DATA TO PROCESS:
--------------------
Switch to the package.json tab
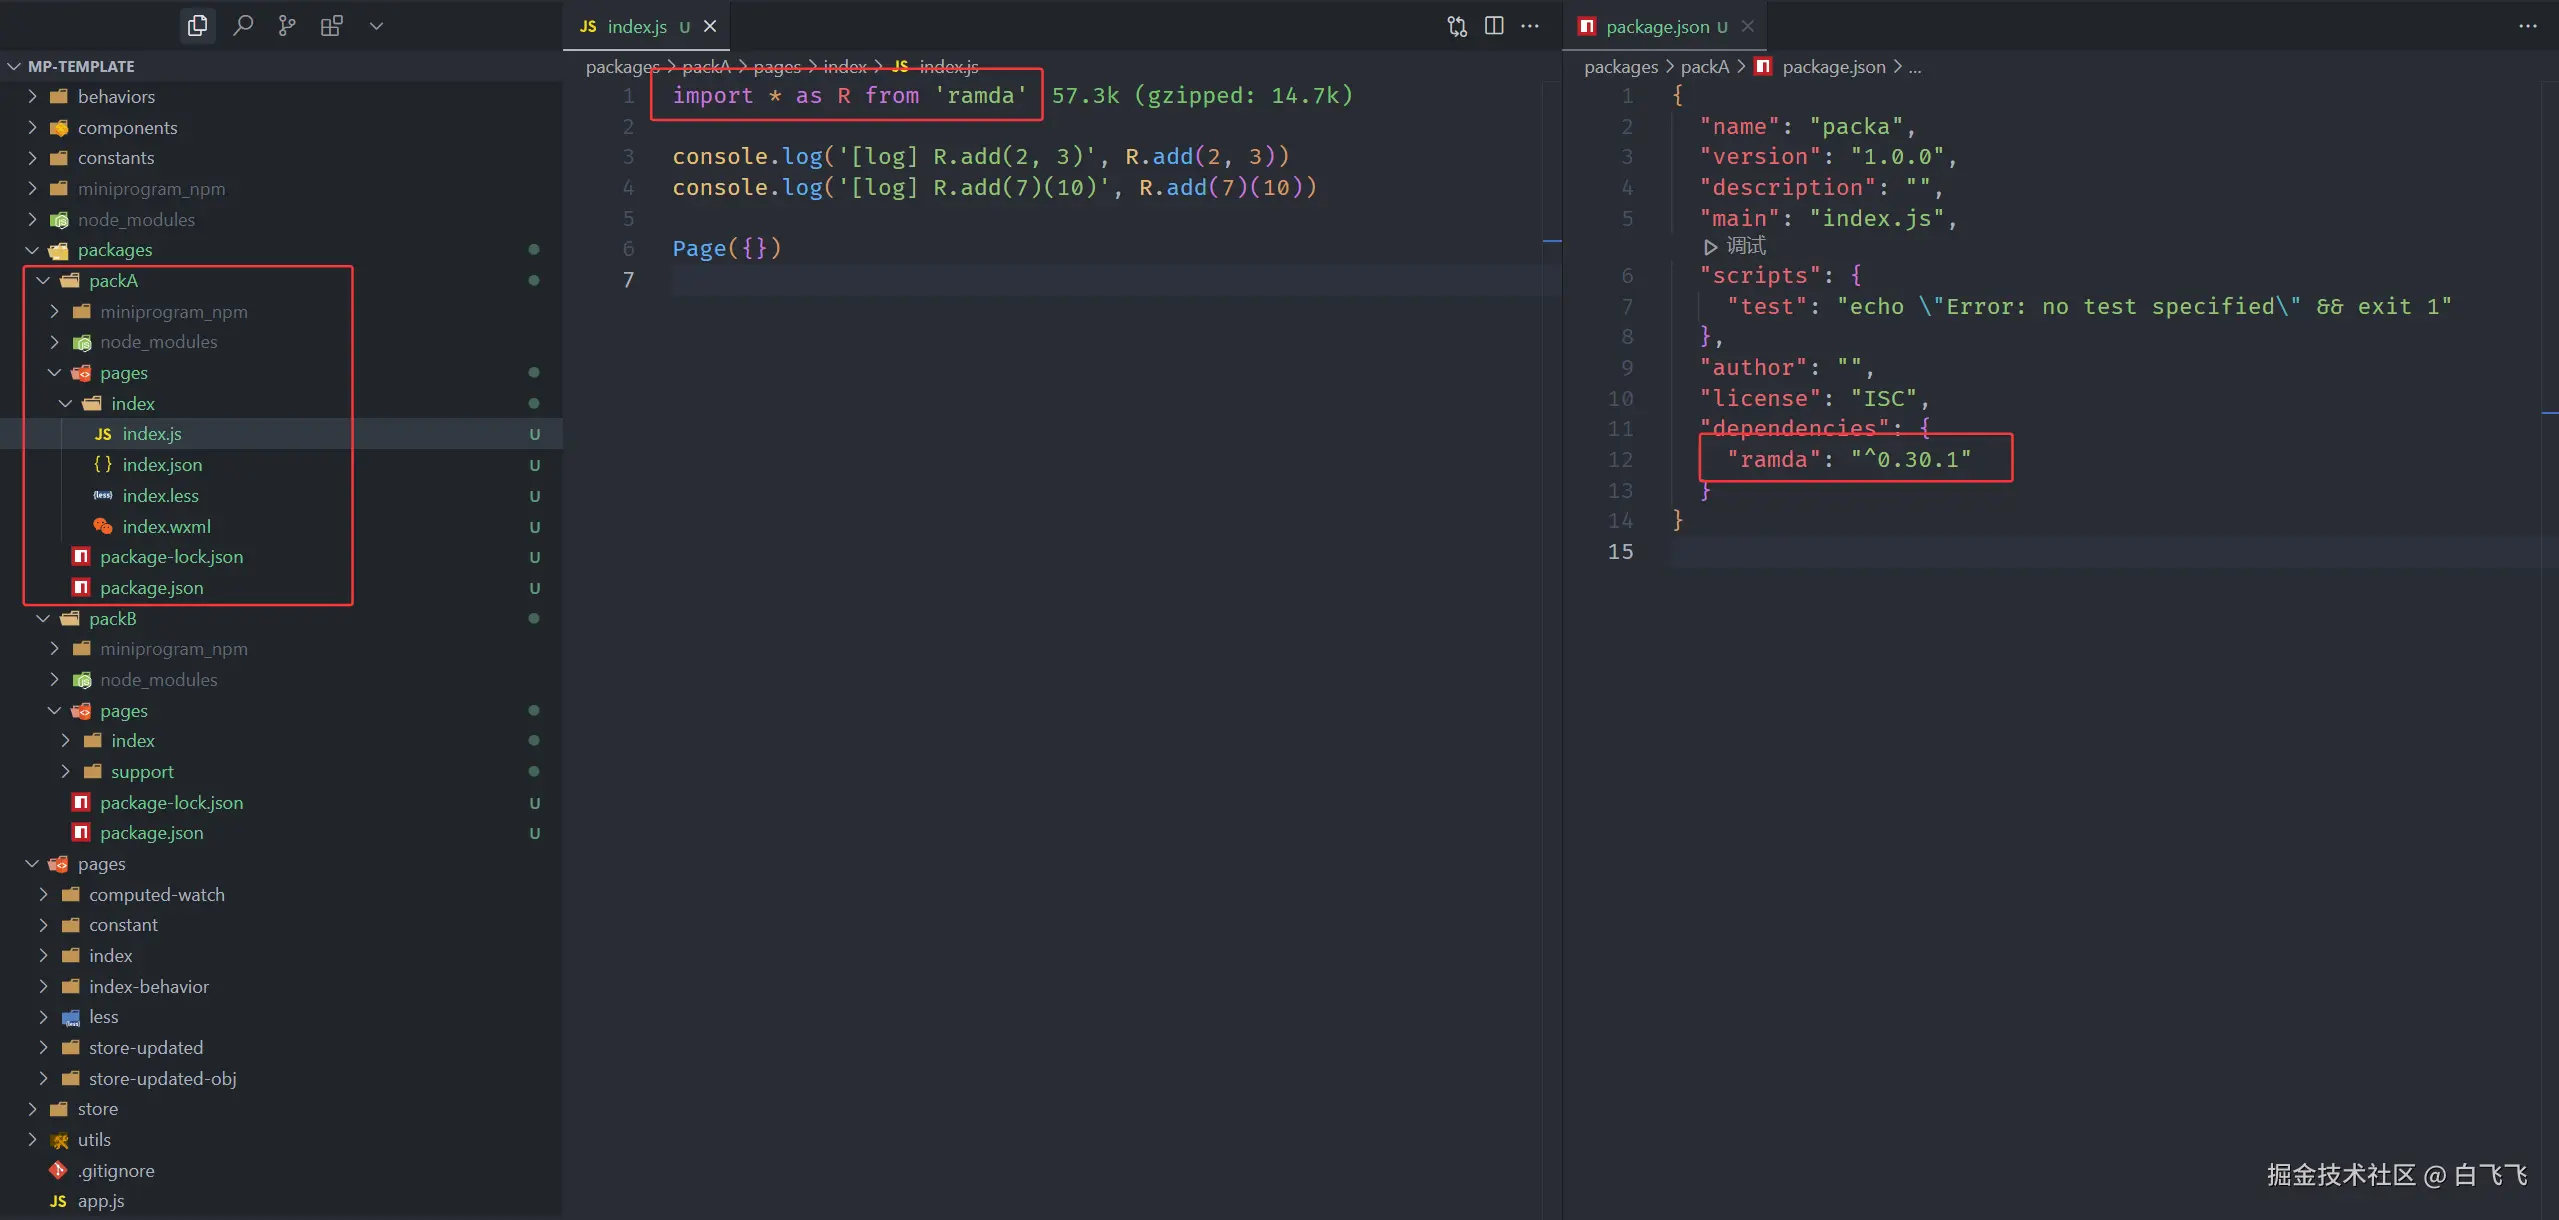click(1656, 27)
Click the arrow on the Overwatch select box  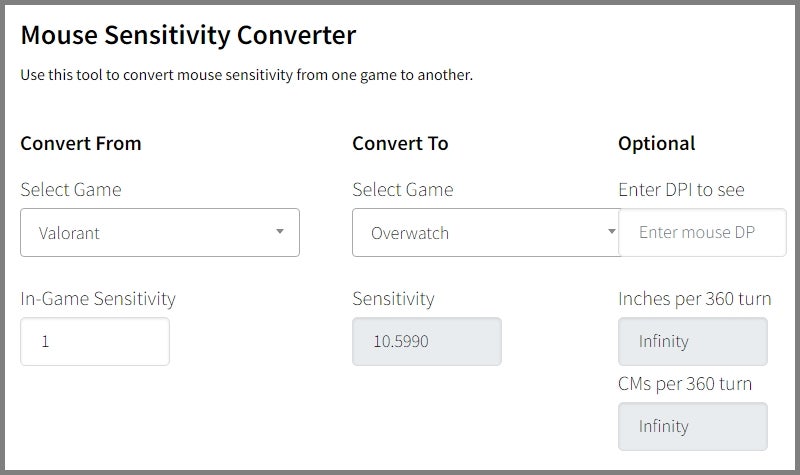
--------------------
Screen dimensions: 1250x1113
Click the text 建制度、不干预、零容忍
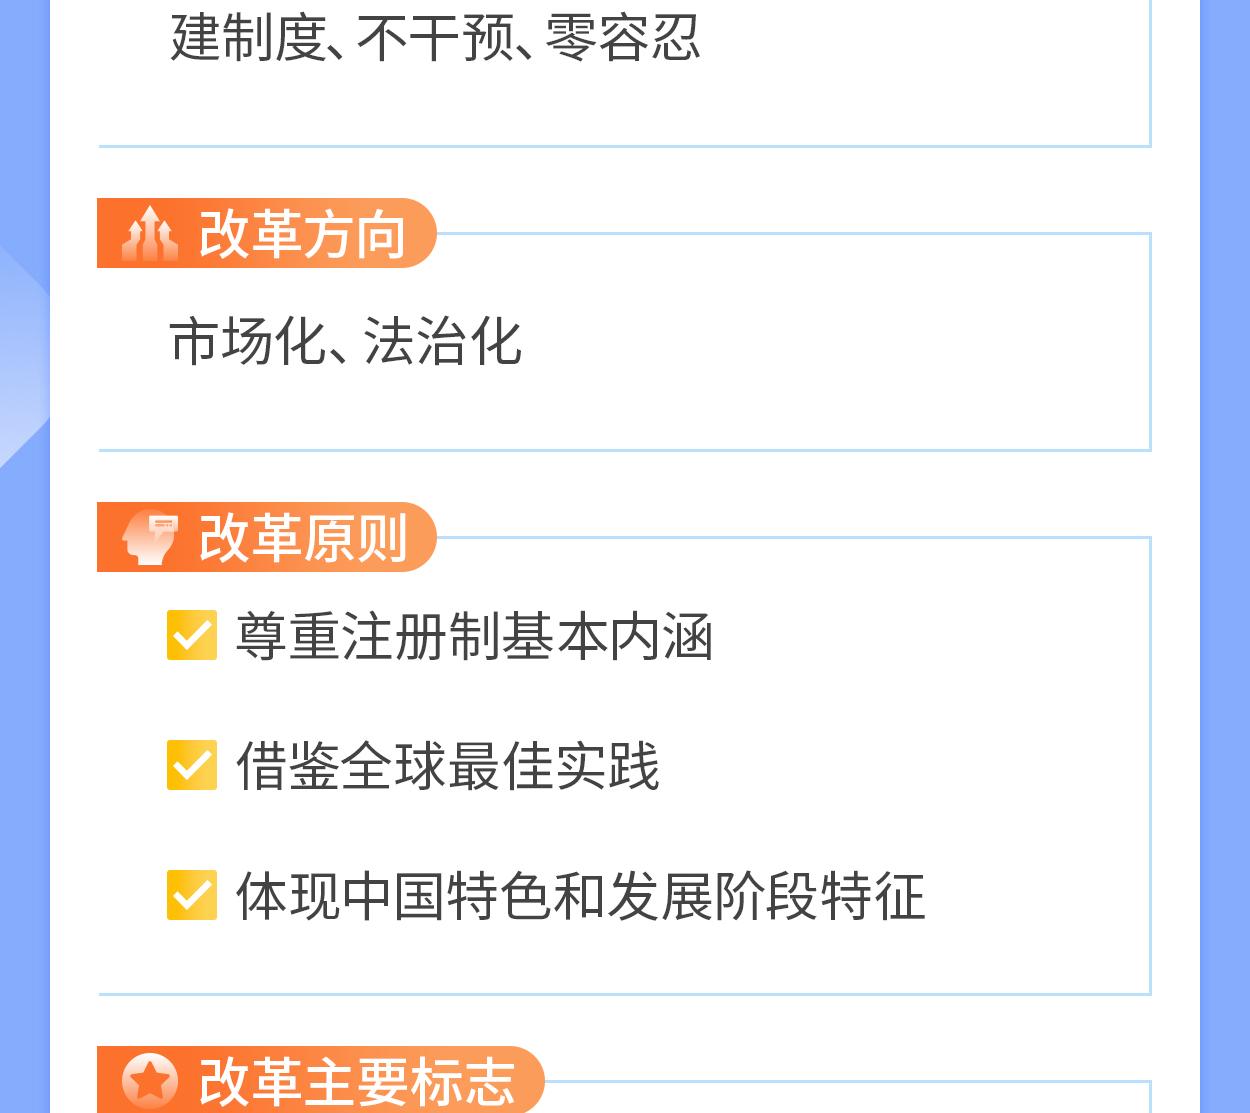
--------------------
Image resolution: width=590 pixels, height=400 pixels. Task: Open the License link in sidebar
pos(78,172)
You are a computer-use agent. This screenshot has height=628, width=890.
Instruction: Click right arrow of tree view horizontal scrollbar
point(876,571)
--------------------
PROBLEM DESCRIPTION:
Format as a numbered list the material starting with the line that contains "Switch to the package.json tab" and going on through the line that contains "Click the arrow on the Overwatch select box", leaving out blank lines and the pictures.

CORRECT ANSWER:
1. Switch to the package.json tab
2. click(1656, 27)
3. Click the arrow on the Overwatch select box  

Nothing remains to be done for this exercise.